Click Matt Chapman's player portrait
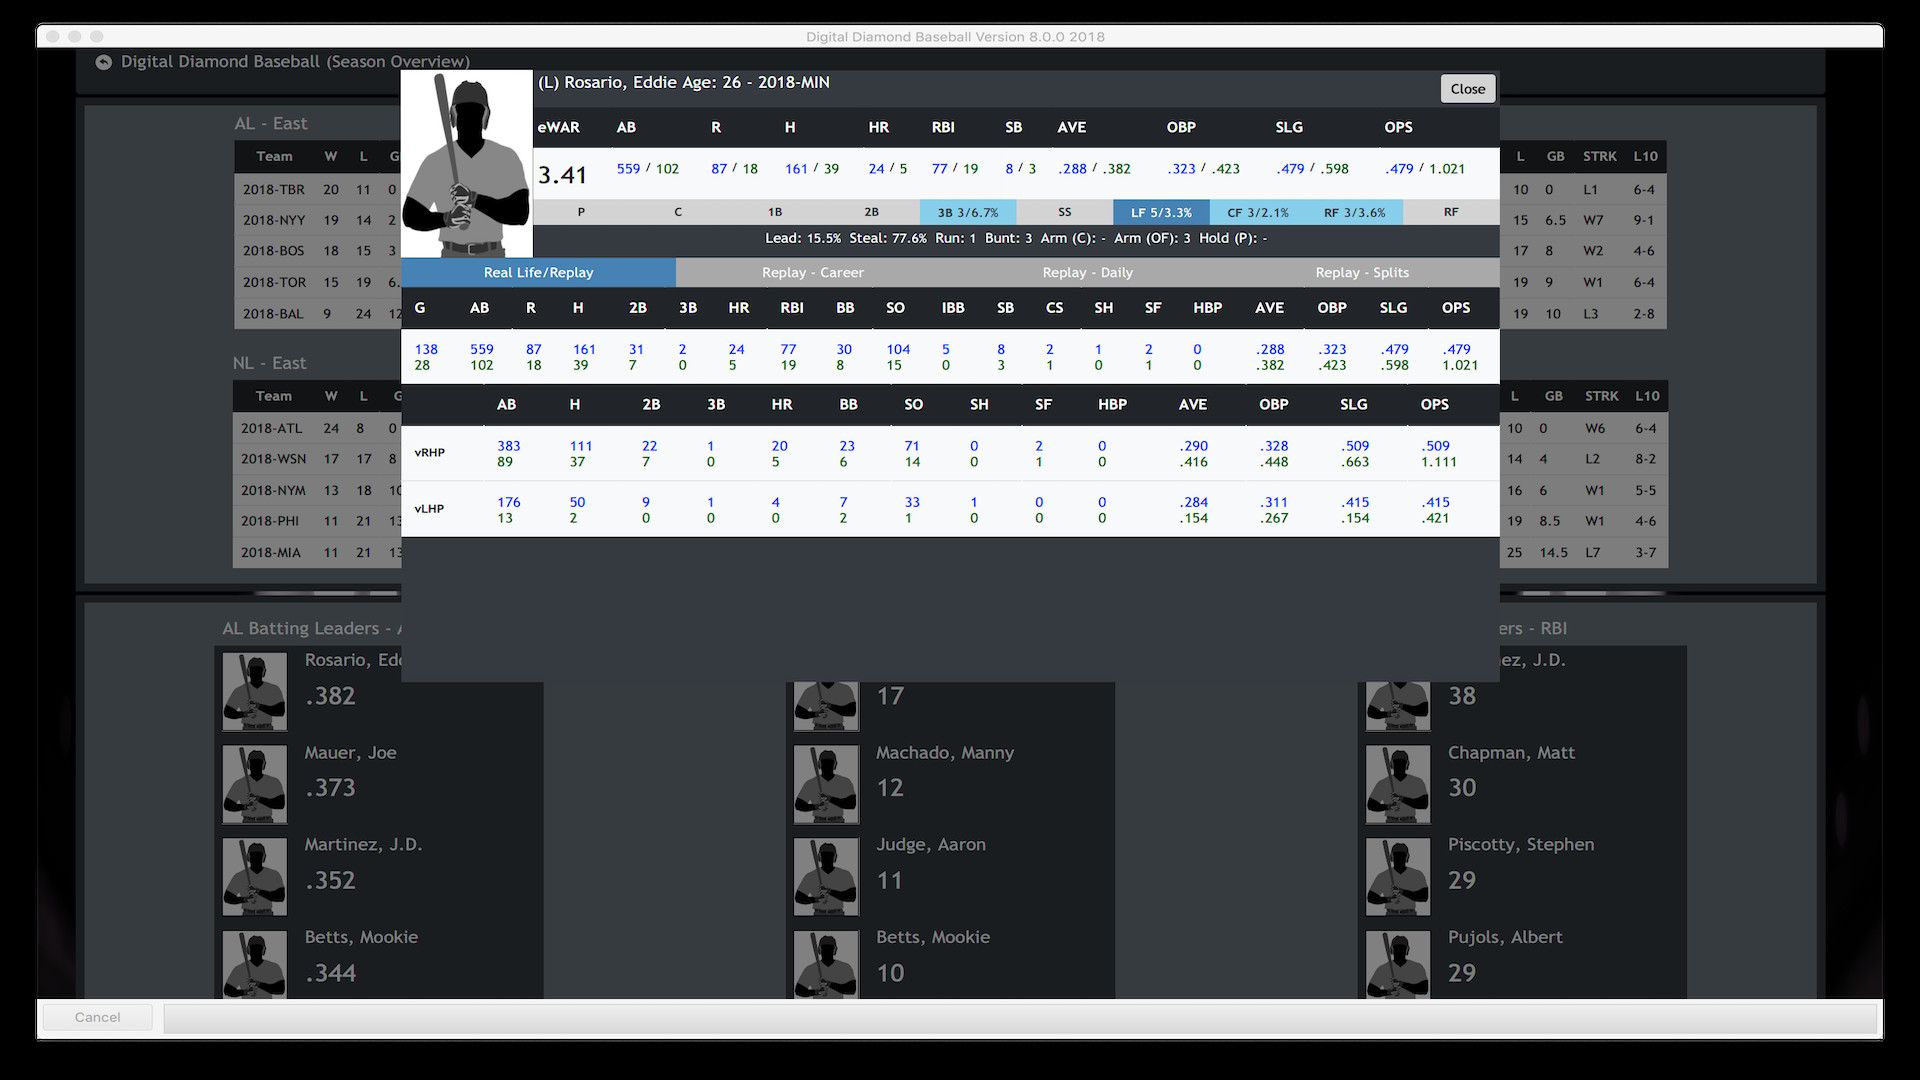The height and width of the screenshot is (1080, 1920). pyautogui.click(x=1397, y=784)
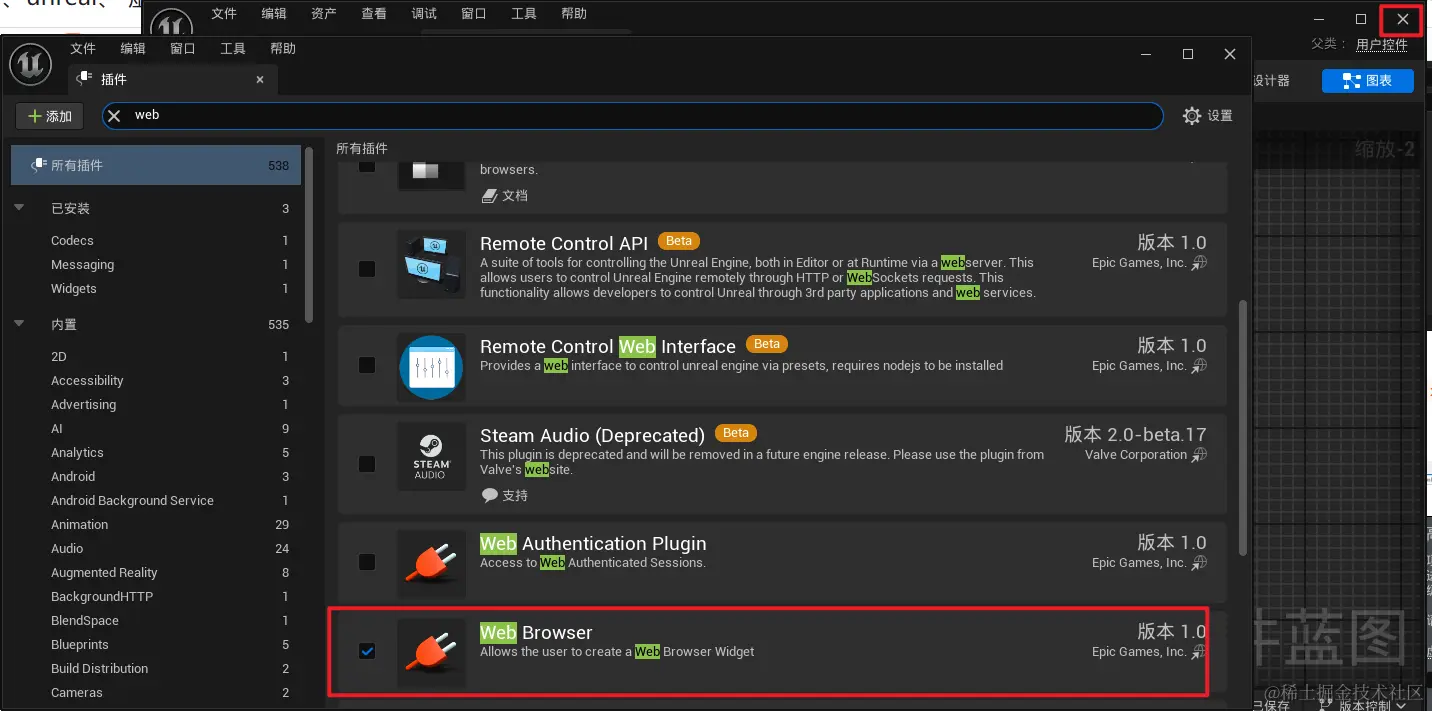Open the 窗口 menu in the plugin window
Viewport: 1432px width, 711px height.
click(182, 47)
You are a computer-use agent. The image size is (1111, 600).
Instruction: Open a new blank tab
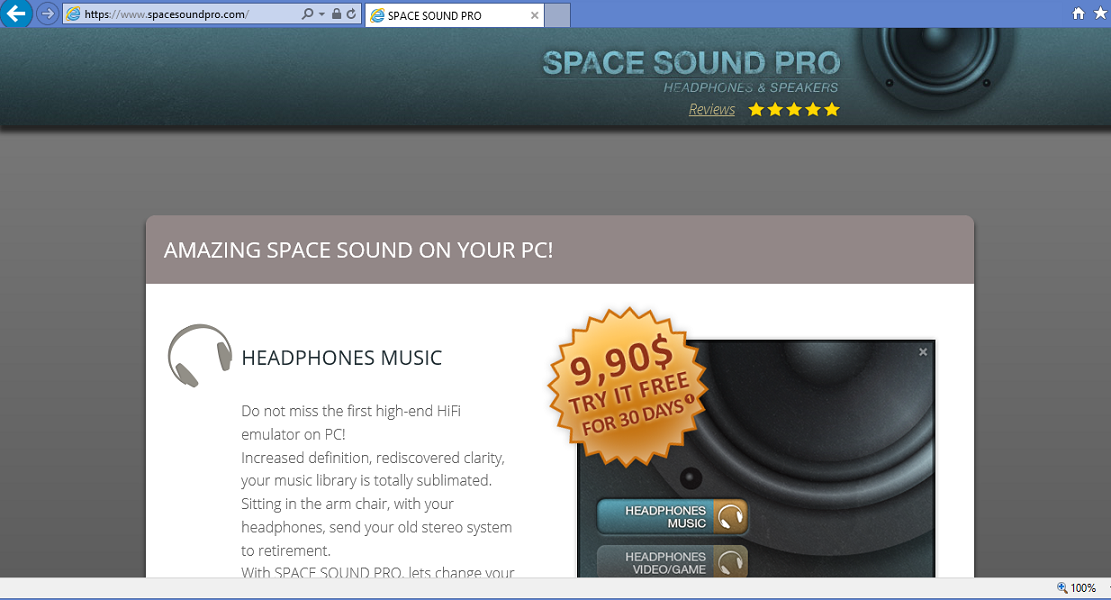558,15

**DOEL**
Schrijf al het materiaal hierboven opnieuw uit en vervang daarbij "player portrait" door "player photo", zonder verder iets te wijzigen. Laat de afbeeldingen weg uit je antwoord.

**RESULTAAT**
Click Matt Chapman's player photo
The height and width of the screenshot is (1080, 1920). pyautogui.click(x=1397, y=784)
Open the 窗口 menu in the plugin window
Viewport: 1432px width, 711px height.
click(182, 47)
You are a computer-use agent. The image size is (1111, 600).
Instruction: Open a new blank tab
558,15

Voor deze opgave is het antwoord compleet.